But anyway, what does it mean to support non-ASCII msgids?
1) You must provide a way for handling the case that the user's locale
encoding cannot represent the non-ASCII characters. Let's take the
example from the BR you mentioned:
https://bugzilla.novell.com/show_bug.cgi?id=248859
(funny bug number, when it's about encodings, by the way :-))
gettext ("St Dévote Day")
The user certainly wishes to see "St Devote Day" then, i.e. the
transliteration of glibc and libiconv could do it. But in more
general cases, this does not work any more. So IMO the programmer
must jump in and provide the ASCII equivalent too:
gettext_na ("St Devote Day", "St Dévote Day")

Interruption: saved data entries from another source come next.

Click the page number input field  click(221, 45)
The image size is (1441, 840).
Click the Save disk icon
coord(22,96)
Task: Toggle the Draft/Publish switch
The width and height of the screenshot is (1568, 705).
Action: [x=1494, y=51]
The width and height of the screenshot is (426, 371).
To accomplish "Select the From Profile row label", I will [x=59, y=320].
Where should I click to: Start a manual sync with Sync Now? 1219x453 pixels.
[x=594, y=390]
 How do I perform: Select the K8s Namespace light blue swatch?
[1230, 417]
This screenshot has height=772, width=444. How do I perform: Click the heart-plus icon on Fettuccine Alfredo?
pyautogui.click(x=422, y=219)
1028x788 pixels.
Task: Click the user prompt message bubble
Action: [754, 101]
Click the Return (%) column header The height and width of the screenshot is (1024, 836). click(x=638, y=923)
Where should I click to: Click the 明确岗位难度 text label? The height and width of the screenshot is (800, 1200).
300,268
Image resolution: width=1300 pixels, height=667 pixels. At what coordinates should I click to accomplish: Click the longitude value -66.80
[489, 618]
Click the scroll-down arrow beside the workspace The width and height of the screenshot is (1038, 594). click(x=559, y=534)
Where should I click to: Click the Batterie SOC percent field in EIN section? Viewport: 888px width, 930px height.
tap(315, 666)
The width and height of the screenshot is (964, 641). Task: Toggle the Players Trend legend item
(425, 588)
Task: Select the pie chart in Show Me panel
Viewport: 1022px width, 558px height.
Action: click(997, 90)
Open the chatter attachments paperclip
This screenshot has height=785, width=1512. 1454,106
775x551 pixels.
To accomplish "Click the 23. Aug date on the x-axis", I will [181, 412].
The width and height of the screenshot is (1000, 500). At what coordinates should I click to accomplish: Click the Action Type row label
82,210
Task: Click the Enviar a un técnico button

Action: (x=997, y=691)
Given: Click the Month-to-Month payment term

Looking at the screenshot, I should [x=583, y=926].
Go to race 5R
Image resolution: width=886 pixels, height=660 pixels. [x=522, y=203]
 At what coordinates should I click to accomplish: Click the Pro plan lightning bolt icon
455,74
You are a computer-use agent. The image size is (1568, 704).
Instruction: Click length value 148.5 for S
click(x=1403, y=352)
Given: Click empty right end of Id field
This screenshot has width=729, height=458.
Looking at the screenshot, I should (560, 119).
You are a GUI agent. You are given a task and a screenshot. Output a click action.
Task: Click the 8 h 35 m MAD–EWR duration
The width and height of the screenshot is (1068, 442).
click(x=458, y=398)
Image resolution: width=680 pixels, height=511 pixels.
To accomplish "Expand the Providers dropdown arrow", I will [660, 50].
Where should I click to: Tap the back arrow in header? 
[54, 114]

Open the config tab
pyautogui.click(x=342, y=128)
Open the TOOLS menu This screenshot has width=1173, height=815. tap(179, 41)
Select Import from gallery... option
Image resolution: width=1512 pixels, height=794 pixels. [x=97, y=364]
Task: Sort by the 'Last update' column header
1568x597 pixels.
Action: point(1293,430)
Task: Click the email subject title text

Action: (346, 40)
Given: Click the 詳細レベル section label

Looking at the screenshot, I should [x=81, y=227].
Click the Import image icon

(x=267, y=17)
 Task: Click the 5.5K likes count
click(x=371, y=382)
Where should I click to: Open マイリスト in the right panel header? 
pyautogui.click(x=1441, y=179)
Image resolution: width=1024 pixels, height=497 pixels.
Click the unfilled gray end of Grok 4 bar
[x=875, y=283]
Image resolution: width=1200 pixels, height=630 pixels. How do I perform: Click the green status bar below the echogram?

2) The argument to gettext is used as a key into the hash table in the .mo
file. It's a hash table so that it's fast.
If you use "St Dévote Day" as gettext argument, you have
- to convert this string to the .mo file's text encoding first, using
iconv(), [you cannot reliably enforce that all .mo files are in
UTF-8 encoding],
- to specify globally the source encoding, for example, through a new
hypothetical function call
bind_textdomain_source_codeset ("ISO-8859-1");
If you use "St Devote Day" as gettext argument, you have none of these
two problems.
3) If gettext returns the msgid, i.e. if the message was not translated,
you have to convert it to the locale encoding yourself. Again, you
have to specify globally the source encoding, for example, through a
hypothetical function call
bind_textdomain_source_codeset ("ISO-8859-1");
Additionally, you don't want a memory leak here, when the same call
is made repeatedly. So you need to cache the result for later reuse.
You can get rid of the need for bind_textdomain_source_codeset if you
assume that the source code is in UTF-8. So what you end up with is a
user-defined function
/* Return the localization of a string whose original writing is not ASCII.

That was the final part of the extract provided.